Retrospective review of records of a tertiary referral center and specialized liver unit was performed. Out of 3623 patients who underwent liver resection, 366 patients received surgical treatment for HCC; of them, eight (2.2%) had FL-HCC and were resected between October 2001 and December 2018.
Eight patients (3 males and 5 females) with FL-HCC (median age 26 years) underwent primary surgical treatment. All patients presented with unspecific symptoms or were diagnosed as incidental finding. No patient had cirrhosis or other underlying liver diseases. Coincidentally, three patients (37.5%) had a thromboembolic event prior to admission. The majority of patients had BCLC stage C and UICC stage IIIB/IVA; four patients (50%) presented with lymph node metastases. The median follow-up period was 33.5 months. The 1-year survival was 71.4%, and 3-year survival was 57.1%. Median survival was at 36.4 months. Five patients (62.5%) developed recurrent disease after a median disease-free survival of 9 months. Two patients (25.0%) received re-resection.
FL-HCC is a rare differential diagnosis of liver masses in young patients. Since the prognosis is limited, patients with incidental liver tumors or lesions with suspicious features in an otherwise healthy liver should be presented at a specialized hepatobiliary unit. Thromboembolism might be an early paraneoplastic symptom and needs to be elucidated further in the context of FL-HCC.
纤维板层肝细胞癌(FL-HCC)的临床病理特征和手术结果报道较少。本研究旨在描述此类罕见肿瘤患者的临床特征和手术结果,以提高临床医生和外科医生的认识。
对一家三级转诊中心和专门的肝脏科进行了病历回顾性研究。在接受肝切除术的 3623 名患者中,有 366 名患者接受了 HCC 的手术治疗;其中 8 名(2.2%)患有 FL-HCC,并于 2001 年 10 月至 2018 年 12 月接受了手术切除。
8 名(3 名男性和 5 名女性)FL-HCC 患者(中位年龄 26 岁)接受了原发性手术治疗。所有患者均表现为非特异性症状或被诊断为偶然发现。没有患者患有肝硬化或其他基础肝病。
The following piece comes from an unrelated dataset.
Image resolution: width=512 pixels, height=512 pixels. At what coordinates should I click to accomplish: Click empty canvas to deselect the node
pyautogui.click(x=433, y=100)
巧合的是,3 名患者(37.5%)在入院前有血栓栓塞事件。大多数患者的 BCLC 分期为 C 期和 UICC 分期为 IIIB/IVA 期;4 名患者(50%)有淋巴结转移。中位随访期为 33.5 个月。1 年生存率为 71.4%,3 年生存率为 57.1%。中位生存时间为 36.4 个月。5 名患者(62.5%)在无疾病生存时间中位数为 9 个月后出现复发性疾病。2 名患者(25.0%)接受了再次切除。
FL-HCC 是年轻患者肝脏肿块的罕见鉴别诊断。由于预后有限,对于偶然发现的肝肿瘤或在健康肝脏中具有可疑特征的病变,应在专门的肝胆科就诊。血栓栓塞可能是早期副肿瘤症状,需要在 FL-HCC 的背景下进一步阐明。